Consegna 1 »
Riformula in modo più conciso il paragrafo del testo sulla terza domenica di Avvento che inizia con "Niente ci può impedire", mantenendone i contenuti essenziali.
Consegna 2 »
Rispondi alle seguenti domande sul testo sulla terza domenica di Avvento, riportando una risposta per riga con la lettera corrispondente:
(a) Quali passi biblici sono indicati sotto il titolo della domenica?
(b) Quali cose, secondo il testo, potrebbero mancare in questo Natale?
(c) Che cosa dobbiamo fare secondo l'ultimo paragrafo?
Consegna 3 »
Scrivi il seguito del testo sulla terza domenica di Avvento, a partire dalla sua ultima frase.

Terza domenica di Avvento, anno di Marco 

Is 61,1-2.10-11/ Ts 5,16-24/ Gv 1, 6-8.19-28

Il mio vero io e il vero Dio

Nessuno ci porterà via il Natale.

Niente ci può impedire di attendere, di accogliere il Dio che, venuto nella Storia, ora chiede di venire nella mia vita. In questa vita, in questo tempo spaventato e incerto, in questo oggi in cui Dio fa nuove tutte le cose.

Un nuovo inizio, una nuova Creazione, anche se abbiamo alle spalle molti Natali, forse troppi.

Anche se non ci saranno lucine e pile di regali e raduni fra parenti che vengono da lontano.

Anzi: questo Natale potrò diventare il Natale.

Potrebbe, finalmente, tornare il festeggiato, dopo tante feste di compleanno in cui, semplicemente, non lo si era invitato. Dipende da me. Dipende da te.

Perciò dobbiamo stare svegli, reagire, non lasciarci travolgere, non addormentarci. Sarebbe un bel guaio, una catastrofe, per dirla tutta.

I dati »
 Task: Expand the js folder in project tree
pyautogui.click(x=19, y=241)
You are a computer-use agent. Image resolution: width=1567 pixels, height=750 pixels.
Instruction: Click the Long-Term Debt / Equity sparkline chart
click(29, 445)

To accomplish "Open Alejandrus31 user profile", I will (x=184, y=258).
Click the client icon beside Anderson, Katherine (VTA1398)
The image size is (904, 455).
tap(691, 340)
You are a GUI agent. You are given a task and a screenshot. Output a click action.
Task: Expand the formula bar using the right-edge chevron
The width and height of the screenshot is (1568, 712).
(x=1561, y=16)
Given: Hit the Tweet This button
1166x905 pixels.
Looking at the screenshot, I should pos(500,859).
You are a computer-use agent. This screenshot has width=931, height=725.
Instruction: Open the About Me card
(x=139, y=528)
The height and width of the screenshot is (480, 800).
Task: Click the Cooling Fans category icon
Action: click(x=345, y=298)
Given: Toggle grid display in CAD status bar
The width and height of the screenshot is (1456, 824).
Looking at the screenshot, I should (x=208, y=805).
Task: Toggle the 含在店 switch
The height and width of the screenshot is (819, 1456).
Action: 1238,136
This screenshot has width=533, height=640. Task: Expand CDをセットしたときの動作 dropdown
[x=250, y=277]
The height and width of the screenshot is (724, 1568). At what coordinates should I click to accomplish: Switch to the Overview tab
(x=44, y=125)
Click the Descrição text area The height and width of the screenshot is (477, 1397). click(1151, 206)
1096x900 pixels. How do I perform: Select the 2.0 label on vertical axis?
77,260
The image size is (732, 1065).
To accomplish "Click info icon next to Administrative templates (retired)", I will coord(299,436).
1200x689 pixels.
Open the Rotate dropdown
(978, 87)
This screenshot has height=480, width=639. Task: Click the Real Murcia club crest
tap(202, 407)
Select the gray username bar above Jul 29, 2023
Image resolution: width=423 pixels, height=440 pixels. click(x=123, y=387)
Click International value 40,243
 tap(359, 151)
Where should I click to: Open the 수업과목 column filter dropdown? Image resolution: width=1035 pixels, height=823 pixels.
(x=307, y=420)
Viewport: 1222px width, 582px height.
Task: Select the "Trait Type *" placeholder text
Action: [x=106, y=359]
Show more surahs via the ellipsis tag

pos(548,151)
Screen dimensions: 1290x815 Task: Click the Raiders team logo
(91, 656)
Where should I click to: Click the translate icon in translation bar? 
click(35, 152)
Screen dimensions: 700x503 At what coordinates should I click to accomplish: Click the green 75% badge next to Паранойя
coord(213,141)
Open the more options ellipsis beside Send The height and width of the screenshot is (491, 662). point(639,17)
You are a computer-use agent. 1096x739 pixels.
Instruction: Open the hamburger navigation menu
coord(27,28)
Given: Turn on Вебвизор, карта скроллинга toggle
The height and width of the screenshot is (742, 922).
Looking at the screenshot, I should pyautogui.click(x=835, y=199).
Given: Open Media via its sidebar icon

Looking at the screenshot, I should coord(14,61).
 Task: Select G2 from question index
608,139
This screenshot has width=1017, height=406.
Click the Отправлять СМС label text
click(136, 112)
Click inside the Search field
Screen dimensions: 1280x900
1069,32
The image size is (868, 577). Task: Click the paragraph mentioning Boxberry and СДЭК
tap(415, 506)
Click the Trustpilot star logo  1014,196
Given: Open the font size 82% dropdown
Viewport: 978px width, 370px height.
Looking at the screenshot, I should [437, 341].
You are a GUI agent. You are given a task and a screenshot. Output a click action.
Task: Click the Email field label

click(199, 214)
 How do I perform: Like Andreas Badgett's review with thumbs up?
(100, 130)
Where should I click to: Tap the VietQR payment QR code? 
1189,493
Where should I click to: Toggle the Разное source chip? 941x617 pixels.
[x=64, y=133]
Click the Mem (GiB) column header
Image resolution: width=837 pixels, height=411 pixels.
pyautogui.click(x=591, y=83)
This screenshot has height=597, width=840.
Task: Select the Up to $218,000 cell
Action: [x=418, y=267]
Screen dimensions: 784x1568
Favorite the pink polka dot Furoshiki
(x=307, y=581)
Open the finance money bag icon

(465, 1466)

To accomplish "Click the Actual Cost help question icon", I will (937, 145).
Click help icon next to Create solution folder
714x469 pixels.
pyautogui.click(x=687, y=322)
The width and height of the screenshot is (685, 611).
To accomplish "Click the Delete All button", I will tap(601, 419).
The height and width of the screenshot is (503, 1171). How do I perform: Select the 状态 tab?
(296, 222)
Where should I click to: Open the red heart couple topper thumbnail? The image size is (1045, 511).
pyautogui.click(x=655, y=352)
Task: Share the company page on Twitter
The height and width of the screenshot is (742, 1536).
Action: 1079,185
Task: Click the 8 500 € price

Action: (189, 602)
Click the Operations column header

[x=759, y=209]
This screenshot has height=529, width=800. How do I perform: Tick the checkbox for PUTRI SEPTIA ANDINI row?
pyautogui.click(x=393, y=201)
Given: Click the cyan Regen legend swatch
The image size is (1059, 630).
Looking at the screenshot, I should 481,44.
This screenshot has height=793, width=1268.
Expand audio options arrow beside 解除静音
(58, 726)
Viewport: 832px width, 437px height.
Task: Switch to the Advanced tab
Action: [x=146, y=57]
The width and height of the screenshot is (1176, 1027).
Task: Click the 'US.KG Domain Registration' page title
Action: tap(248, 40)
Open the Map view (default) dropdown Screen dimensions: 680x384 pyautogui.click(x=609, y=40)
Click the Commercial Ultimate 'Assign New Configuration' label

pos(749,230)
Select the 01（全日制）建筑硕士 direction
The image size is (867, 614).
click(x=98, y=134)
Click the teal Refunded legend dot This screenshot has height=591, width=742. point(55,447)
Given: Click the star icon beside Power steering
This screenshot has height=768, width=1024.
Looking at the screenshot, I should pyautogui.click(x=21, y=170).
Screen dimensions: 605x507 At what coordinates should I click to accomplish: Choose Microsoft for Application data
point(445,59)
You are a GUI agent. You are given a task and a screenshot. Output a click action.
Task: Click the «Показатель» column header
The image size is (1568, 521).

Risposta 1 »
Nulla può impedirci di attendere e accogliere il Dio che, entrato nella Storia, chiede ora di entrare nella mia vita: in questo tempo spaventato e incerto, nell'oggi in cui rinnova ogni cosa.

Risposta 2 »
(a) Is 61,1-2.10-11; Ts 5,16-24; Gv 1,6-8.19-28.
(b) Lucine, pile di regali e raduni fra parenti che vengono da lontano.
(c) Stare svegli, reagire, non lasciarci travolgere e non addormentarci.

Risposta 3 »
Persone come Giovanni ci scuotono, come un pugno in pieno volto.

Anche lui è una sorpresa, una delle tante che Dio ci riserva, un modo inatteso e diretto per scuoterci dalle nostre mille abitudini, dal nostro cristianesimo che rischia di irrancidire. In un mondo che vacilla in ansia per la pandemia, per il futuro incerto.

Questo ci è chiesto: destarci dal sonno. Ritrovare l’anima. Osare.

Osare.

Osare.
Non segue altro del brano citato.